The Fallout: Customer Experience and Internal Culture

When a company over-promises and under-delivers, it's not just the client who suffers. The impact ripples throughout the organization. Releasing buggy software because of exaggerated claims creates a miserable experience for everyone involved. Customers are frustrated, and the company's support team is left scrambling to deal with the fallout. Even worse, delays can throw clients off their own timelines, potentially costing them money and damaging their trust in the relationship.

This creates a vicious cycle where internal teams are under pressure, sales teams continue to push boundaries with claims, and management struggles to balance short-term wins with long-term sustainability. Over time, this can lead to a toxic culture where exaggeration becomes the norm, and bending the truth feels like just another part of doing business.

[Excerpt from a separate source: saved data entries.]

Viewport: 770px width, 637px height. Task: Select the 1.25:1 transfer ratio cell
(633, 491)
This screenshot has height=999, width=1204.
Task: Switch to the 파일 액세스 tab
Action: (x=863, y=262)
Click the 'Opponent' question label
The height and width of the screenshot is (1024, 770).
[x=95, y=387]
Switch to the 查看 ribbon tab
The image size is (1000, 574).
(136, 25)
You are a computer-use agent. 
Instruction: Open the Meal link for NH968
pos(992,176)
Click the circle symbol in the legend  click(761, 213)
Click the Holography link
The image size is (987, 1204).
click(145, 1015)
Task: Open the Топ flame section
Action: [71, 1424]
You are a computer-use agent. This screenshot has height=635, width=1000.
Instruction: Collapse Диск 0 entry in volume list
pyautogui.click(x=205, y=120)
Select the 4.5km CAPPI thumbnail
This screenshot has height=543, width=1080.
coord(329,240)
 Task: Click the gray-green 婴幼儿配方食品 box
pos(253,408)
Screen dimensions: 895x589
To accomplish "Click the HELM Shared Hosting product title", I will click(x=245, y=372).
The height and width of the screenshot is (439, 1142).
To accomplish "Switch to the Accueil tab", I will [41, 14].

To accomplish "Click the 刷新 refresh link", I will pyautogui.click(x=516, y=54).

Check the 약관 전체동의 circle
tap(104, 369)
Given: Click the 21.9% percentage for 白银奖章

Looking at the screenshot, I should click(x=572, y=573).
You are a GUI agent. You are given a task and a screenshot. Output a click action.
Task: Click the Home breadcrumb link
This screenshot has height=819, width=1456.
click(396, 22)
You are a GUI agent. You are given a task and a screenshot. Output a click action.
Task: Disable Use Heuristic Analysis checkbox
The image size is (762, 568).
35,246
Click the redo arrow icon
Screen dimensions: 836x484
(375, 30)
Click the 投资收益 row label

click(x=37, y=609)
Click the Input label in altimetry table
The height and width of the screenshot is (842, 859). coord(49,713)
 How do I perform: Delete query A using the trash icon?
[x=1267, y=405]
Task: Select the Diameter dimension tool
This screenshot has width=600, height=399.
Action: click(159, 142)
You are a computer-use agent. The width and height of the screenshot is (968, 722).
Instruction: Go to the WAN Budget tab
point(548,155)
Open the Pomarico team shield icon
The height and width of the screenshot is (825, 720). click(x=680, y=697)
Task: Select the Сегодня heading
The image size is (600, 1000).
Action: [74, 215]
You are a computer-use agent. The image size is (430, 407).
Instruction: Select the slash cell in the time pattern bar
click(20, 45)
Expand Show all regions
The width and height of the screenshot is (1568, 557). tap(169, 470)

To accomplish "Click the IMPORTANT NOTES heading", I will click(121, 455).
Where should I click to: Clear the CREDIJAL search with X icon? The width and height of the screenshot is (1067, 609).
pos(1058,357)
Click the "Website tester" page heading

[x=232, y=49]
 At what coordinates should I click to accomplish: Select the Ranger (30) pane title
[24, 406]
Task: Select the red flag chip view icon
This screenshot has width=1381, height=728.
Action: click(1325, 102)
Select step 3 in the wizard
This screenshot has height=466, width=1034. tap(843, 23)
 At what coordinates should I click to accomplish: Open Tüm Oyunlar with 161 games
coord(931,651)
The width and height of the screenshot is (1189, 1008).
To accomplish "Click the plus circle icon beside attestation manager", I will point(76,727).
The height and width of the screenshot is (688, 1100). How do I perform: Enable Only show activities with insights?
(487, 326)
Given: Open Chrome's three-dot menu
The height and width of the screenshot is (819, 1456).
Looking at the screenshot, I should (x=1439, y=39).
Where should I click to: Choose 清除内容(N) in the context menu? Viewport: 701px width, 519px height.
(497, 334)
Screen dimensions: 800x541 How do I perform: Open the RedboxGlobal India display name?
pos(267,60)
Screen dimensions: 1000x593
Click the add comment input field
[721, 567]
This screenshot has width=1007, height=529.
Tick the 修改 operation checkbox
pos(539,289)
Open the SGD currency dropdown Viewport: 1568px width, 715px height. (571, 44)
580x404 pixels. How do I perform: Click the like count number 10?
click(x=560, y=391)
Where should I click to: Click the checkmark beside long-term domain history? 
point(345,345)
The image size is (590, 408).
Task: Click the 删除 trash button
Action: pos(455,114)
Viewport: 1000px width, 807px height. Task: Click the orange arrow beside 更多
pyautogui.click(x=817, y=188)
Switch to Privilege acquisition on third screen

But the damage doesn’t stop internally. As the company’s reputation for exaggerated claims grows, whispers start to circulate within the industry. Disgruntled customers—both current and former—begin to share their frustrations, and competitors are more than happy to stoke the flames. Salespeople, often former employees, may spill the beans on inflated claims and over-promises to potential clients. Slowly but surely, the company’s reputation erodes, and trust becomes hard to rebuild.

The Long-Term Cost of Exaggeration

So, what’s the real cost of riding down the slippery slope of exaggerated claims? In the short term, it might seem like an effective way to close deals and boost your numbers. But over the long run, it can ruin a company. Trust is the most valuable currency in business, especially in the technology sector, where relationships and client retention are critical. Customers want to work with companies they can trust, even if they don’t always choose them right away.

Being truthful and transparent—no matter the cost—sets the foundation for long-term success. While you might lose a deal in the moment by refusing to exaggerate your claims, you gain something far more valuable: a reputation for integrity and a loyal customer base that knows they can rely on you.

At the end of the day, resist the urge to slide down that slippery slope. Stick to the truth, build what you sell, and let your product and your integrity speak for themselves.